Fig. 2.

Deletion of Pak1 attenuates hypoxia-induced retinal neovascularization. (A) WT and Pak1^−/− mice pups after exposure to 75% oxygen from P7 to P12 were returned to normal air to develop relative hypoxia. At P17, the retinas were isolated, stained with isolectin B4, and flat mounts were prepared and examined under a fluorescent microscope. Retinal vascularization is shown in the first column. Neovascularization is highlighted in red in the second column. The third column shows the selected rectangular areas of the images in the first column as viewed under 10× magnification.
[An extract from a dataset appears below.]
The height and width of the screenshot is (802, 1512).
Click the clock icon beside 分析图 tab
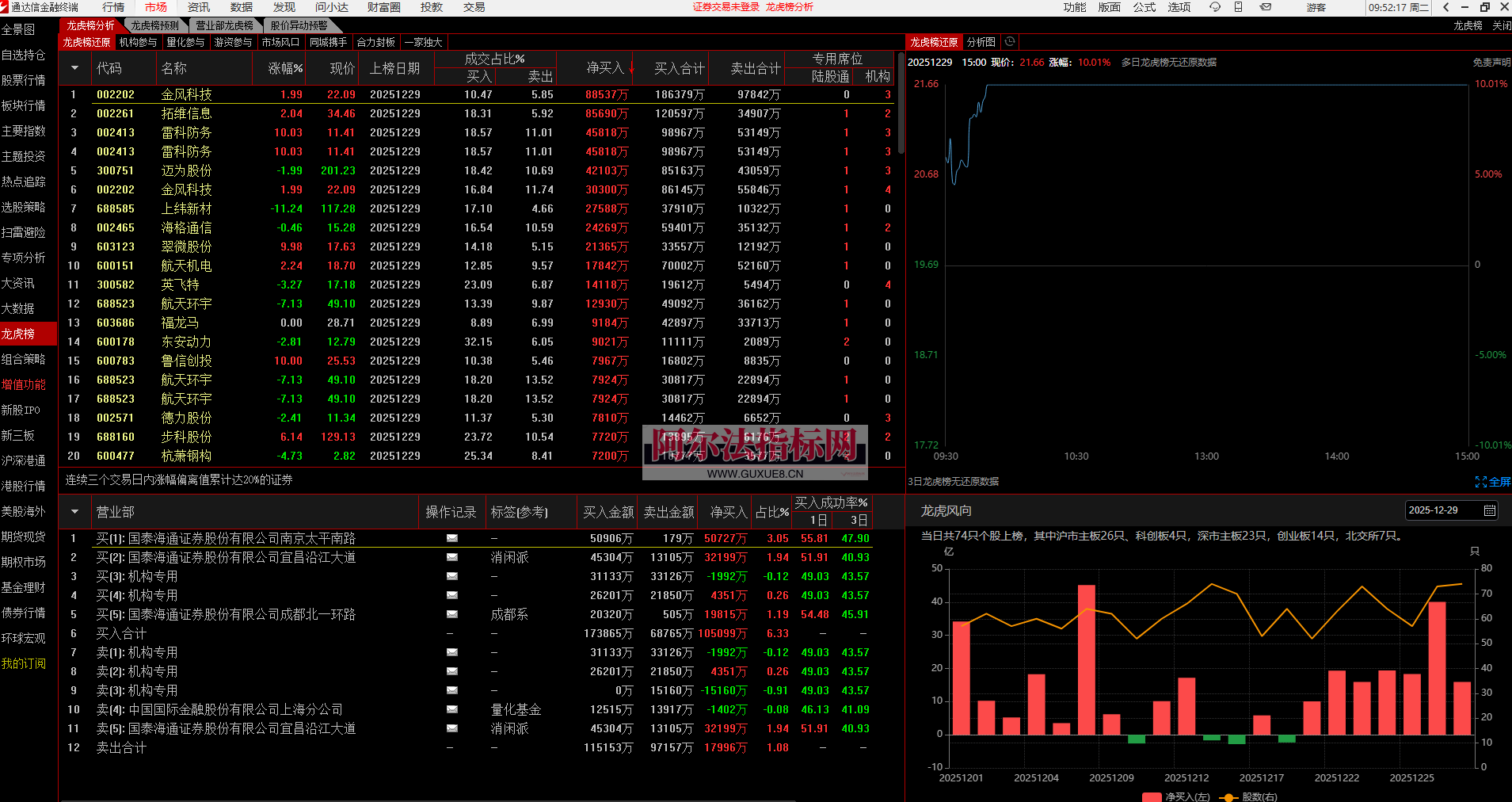coord(1010,42)
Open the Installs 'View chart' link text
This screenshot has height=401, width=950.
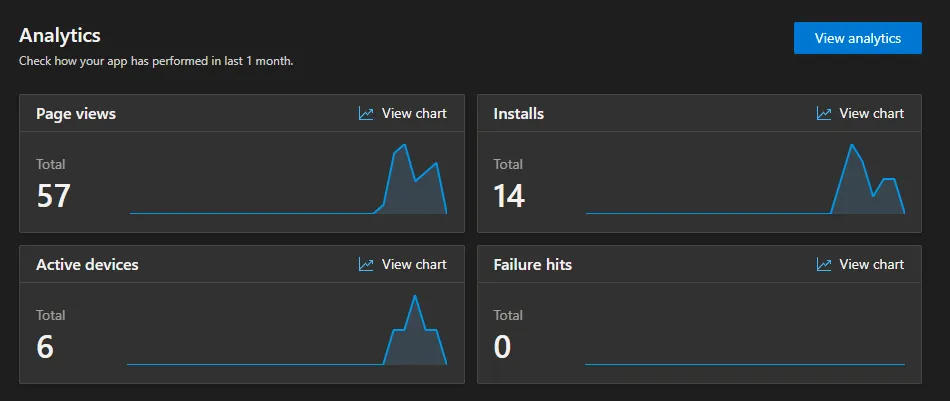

Scale bars: 500 μm (left two columns), 200 μm (right column). (B–D) Retinal vasculature (B), neovascularization (C) and avascular area (D) were determined as described in the Materials and Methods. (E) All the conditions were same as in A except that at P15 the retinas were isolated, fixed, and cross-sections were made and stained for immunofluorescence analysis of CD31 and Ki67. The right column shows the higher magnification (as viewed at 40× magnification) of the areas selected by the rectangular boxes in the left column images. (F) All the conditions were the same as in A except that at P15 the retinas were isolated, stained with isolectin B4, and flat mounts were made and examined for filopodia under fluorescent microscope at 40× magnification. (G) Retinal endothelial cells from WT and Pak1^−/− mice were isolated and tested for VEGFA (40 ng/ml)-induced sprouting. The bar graphs represent quantitative analysis of three independent experiments or six retinas. The values represent mean±s.d. *P<0.01 vs WT normoxia; **P<0.01 vs WT hypoxia (one-way ANOVA followed by Tukey's post-hoc test).